Duygular yelpazesinde ana duygulardan biriydi
sevgi. Sevgisi tükenen insanın bu yüzden zordu işi. Çünkü sonsuza uzanan
saltanatta “Yenilgi” , “Mağlubiyet”, “Yalnızlık”, “Değişim”, “Korku”,
“Güzellik”, “Kararlılık”, “Zarafet”, “Mucize”, “Saygı”, “Sadakat”, “Endişe”,
“Kaygı” gibi duygulara nispetle katışıksızdı “Sevgi”… Paulo Coelho’dan duygular
rahlesine bir yenisi daha eklendi “Aldatmak”.
Hayatın
yaşamamız gereken duygularını, kendi içimizde farklı anlamlandırırız. Kendi
büyümüzün etkisi, anlamlandırdıklarımıza yansır. Bazen ön yargılarımız bazen de
değerler yardımcı olur bize. Fakat bunlar bizi sarıp sarmalar. Hayatın
getirdikleriyle beklentiler uyuşmadığında “neden yaşamımız kaderimizi
belirlemeye girişir” diye sorarız. Modern dünya kadını Linda’nın gelgitlerini de
felsefik bir yaklaşımla ele alıyor “Aldatmak”.
Linda 31
yaşında, Cenevre’de yaşayan iki çocuk annesidir. En iyi gazetelerden birinde
gazetecidir. Bir gün 16 yaşındayken aşık olduğu sevgilisi siyasetçi Jacob König
ile karşılaşır. Linda, Jacob ile gazete için röportaj yapacaktır.
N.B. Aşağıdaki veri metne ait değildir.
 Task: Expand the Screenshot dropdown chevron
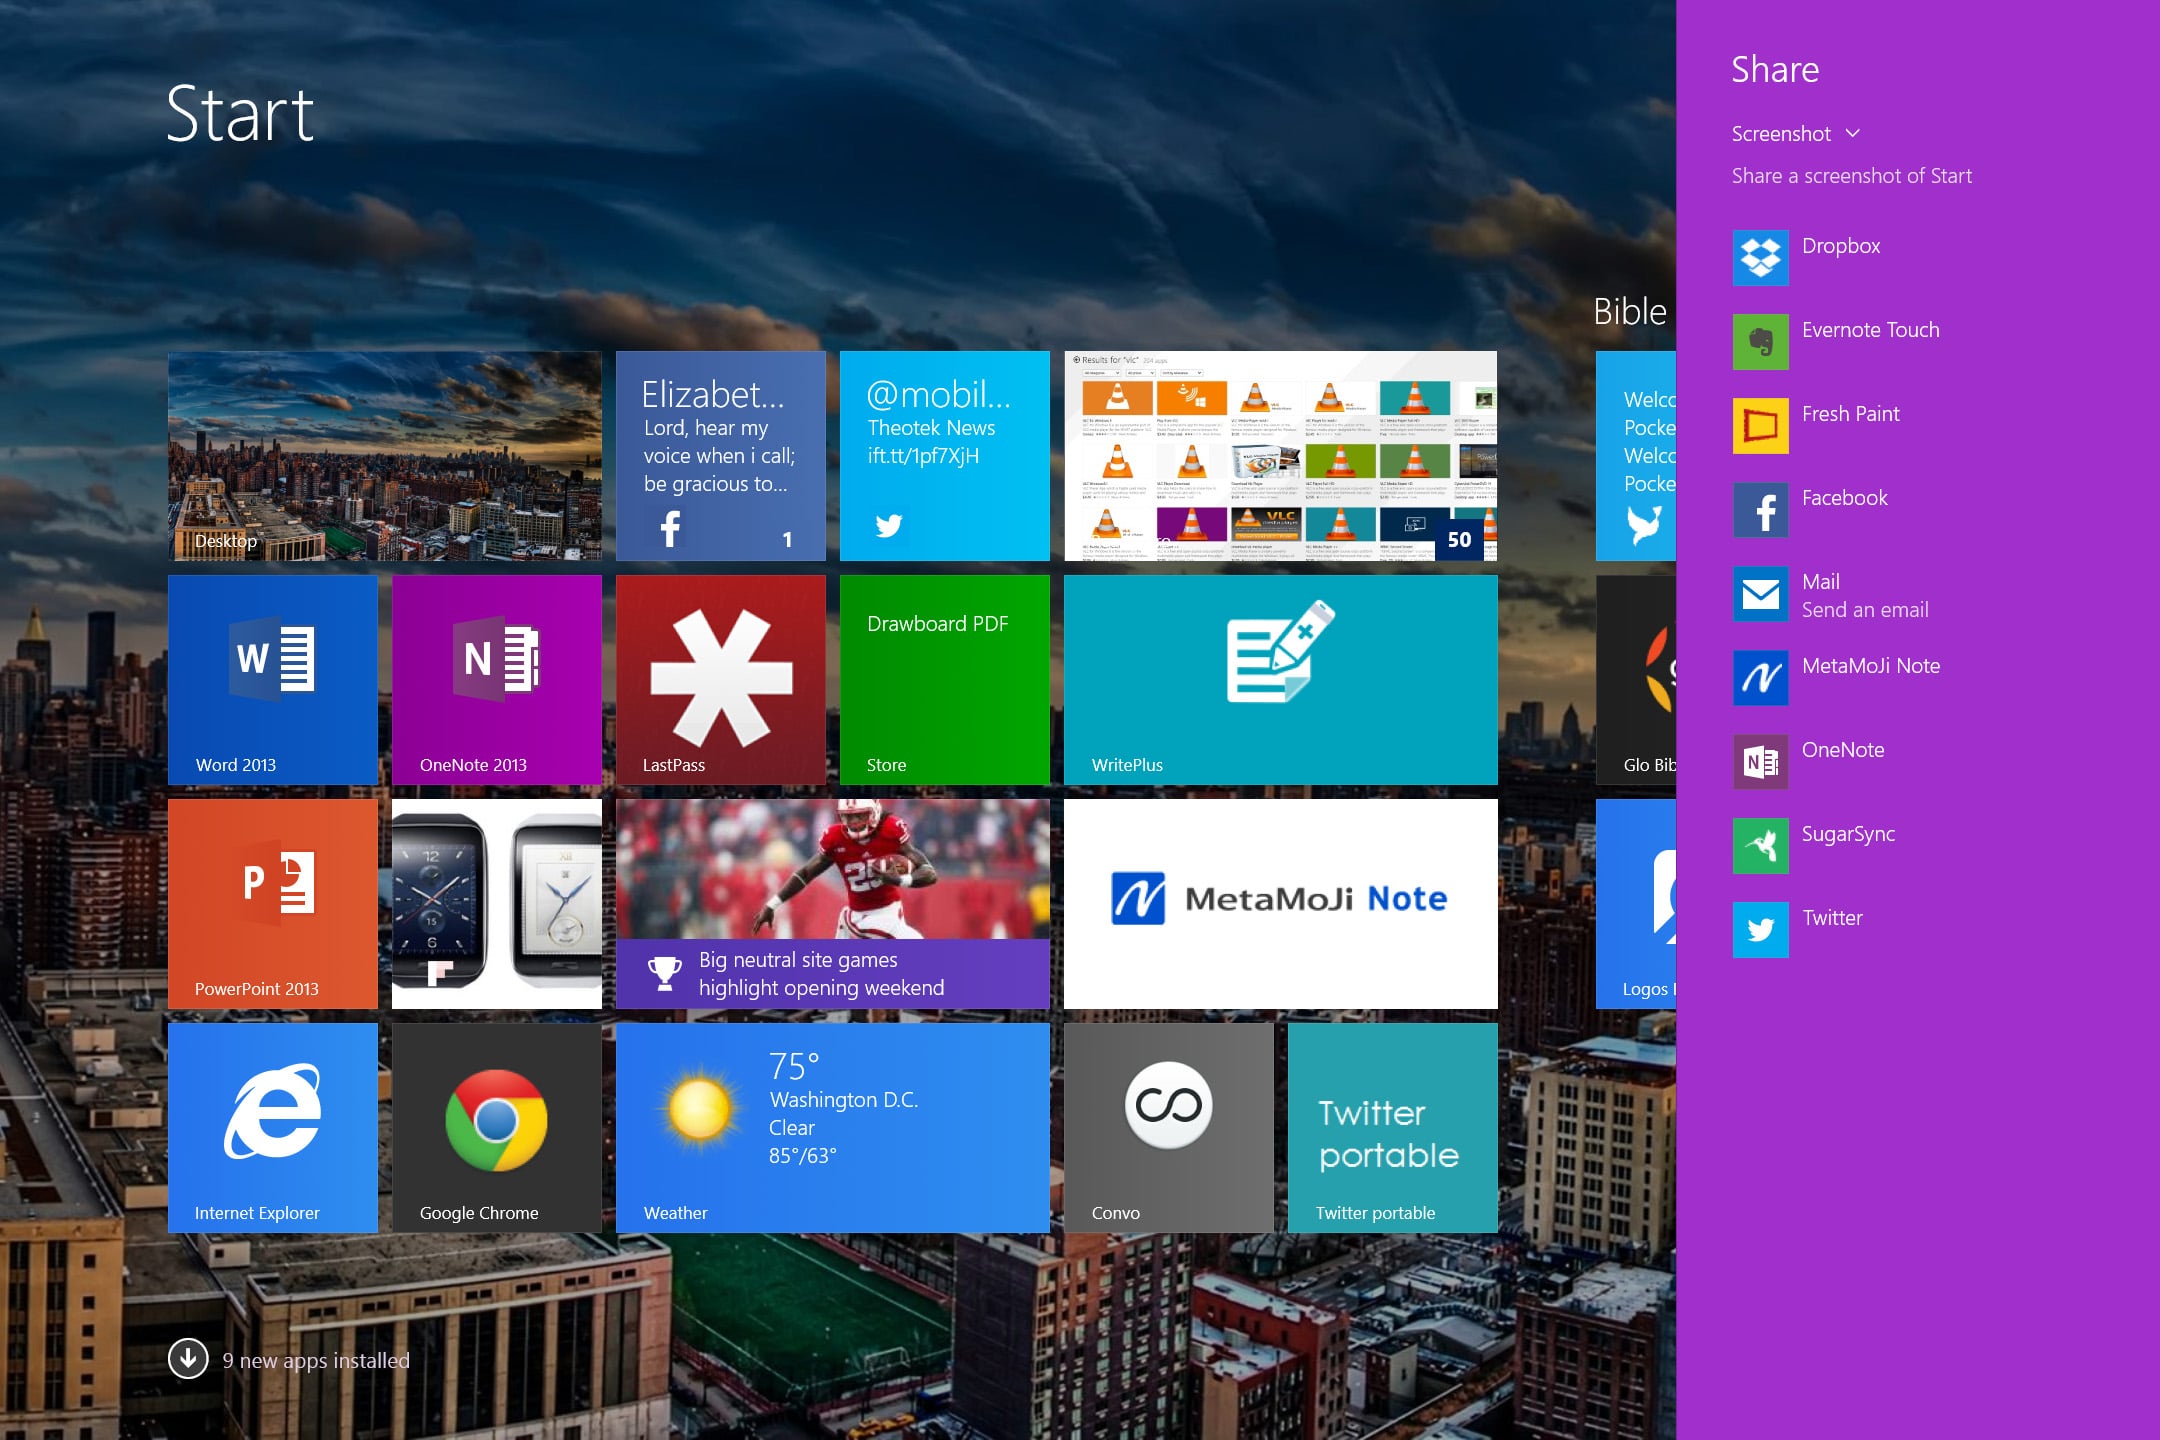(1852, 133)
Bu günden
sonra Linda’nın hayatı tamamen değişir. Duyguların gizemi içerisinde etik
olmayan davranışlarda kendini bulur. Beyni, her şeyin yolunda olduğunu
söylese de ruh yolunu kaybeder. Hayatı hangi hakla adaletsizce yaftaladığını
bilmez, şaşkına döner. Vaktinde bir olaya seyirci olunca ani tepkiler vererek
yakınan kadın şimdi kendi başrolünde milyon tane bahane bularak kendini
kandırır. Her cümlesinde başkalarını kınayarak kendini sakınan kadına o an bir
gün gelip çatınca peri masalında yaşamayı her salisesinde diler. Diler
de artık koşullar değişmiştir. Hayaller hep riskler içerir. Bu risklerin
elbette bedelleri vardır. Bazen armağanlarla karşılanırsın bazen taşlarla…
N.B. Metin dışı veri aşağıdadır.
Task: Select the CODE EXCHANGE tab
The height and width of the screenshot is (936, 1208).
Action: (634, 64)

Bu kitap aslında sadece Linda’nın
sorununu anlatmıyor, günümüz kadınlarının da dile getiremediği problemleri
ustalıkla yansıtıyor. Duygusal dengesizliğe ışık tutan “Aldatmak”ta duygunun
doğasını belirleyen birazda kadındır. Ama anlamlandırmanın yapılması; duygunun
gönle, ruha dokunduğu an’ın sınırlarınca sınırlıdır. Bana öyle geliyor ki hayat
tecrübeleri de işlenmiş satırlara. Yoksa acı, sevgi, dert böylesine güzel
işlenemezdi. Bu romanın doyumsuz lezzetine ulaşmak için tadına bakılmalı.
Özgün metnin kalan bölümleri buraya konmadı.